In zijn State of the Union had Commissievoorzitter Jean-Claude Juncker al gehamerd op het feit dat de EU wereldleider is op het vlak van directe vreemde investeringen. Die bedragen in totaal 5,7 triljoen euro. Ter vergelijking: de VS bleven steken op 5,1 triljoen, China op anderhalf triljoen. Het valt wel op de Amerikaanse inbreng op twintig jaar tijd terugvalt met 20 procent, maar zelfs dan nog altijd goed is voor 41 procent van het pakket.
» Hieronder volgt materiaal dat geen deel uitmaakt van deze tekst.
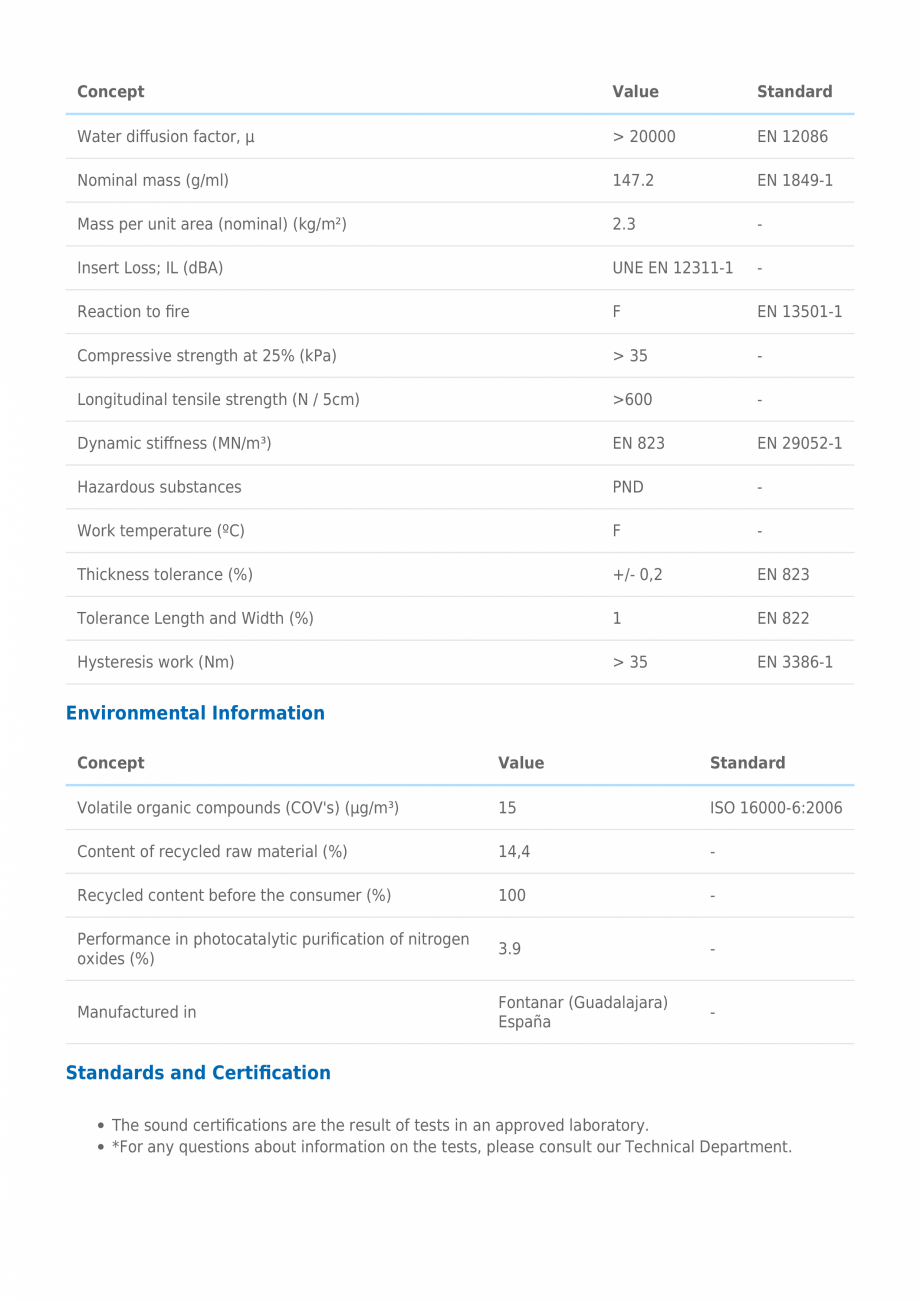Select the PND hazardous substances value

[x=628, y=487]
Forse stijgers – al blijft dat relatief – zijn Brazilië (goed voor 2,2 procent van het totaal), China (2 procent) en Rusland (1,1 procent). Alarmerend is wel dat de door niet-Europeanen verworven bedrijven veel groter zijn dan de Europese, en sinds het einde van de financiële crisis vooral inzetten op hightech. Net dat is een van de kwetsbaarste en meest geavanceerde domeinen. Het verlies aan kennis en winsten neemt hand over hand toe.
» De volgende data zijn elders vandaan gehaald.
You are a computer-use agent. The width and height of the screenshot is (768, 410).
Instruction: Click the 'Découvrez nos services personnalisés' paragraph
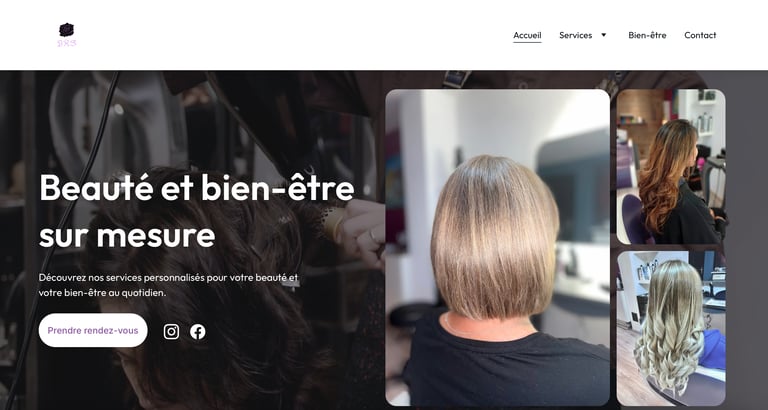(168, 285)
Bedrijfsdeskundigen brengen niettemin nuances aan. Op BNR zag macro-econoom Kees de Kort geen vuiltje aan de lucht. ‘De gewone gang van zaken’, zei hij, ‘Europa is heel aantrekkelijk om te investeren. De angst bij de burgers slaat nergens op’. Haico Ebbers van de Business Universiteit Nyenrode gaf wel tegengas. Er is geen probleem als het om privébedrijven gaat, stelt hij, die beleggen in projecten, zeg maar kleine transacties, het neerpoten van fabrieken, greenfield-acties. ‘Je moet naar het type onderneming kijken. Overnames gebeuren geregeld door staatsbedrijven of staatsfondsen zoals de China Investment Corporation. Hun aantal is kleiner, de bedragen veel hoger’.

Hoog tijd dus om in te grijpen, erkent de EU. Een uitgebreid akkoord met China, waar Eurocommissaris voor handel Cecilia Malmström al lang op mikt, zit er daarom niet meteen aan te komen.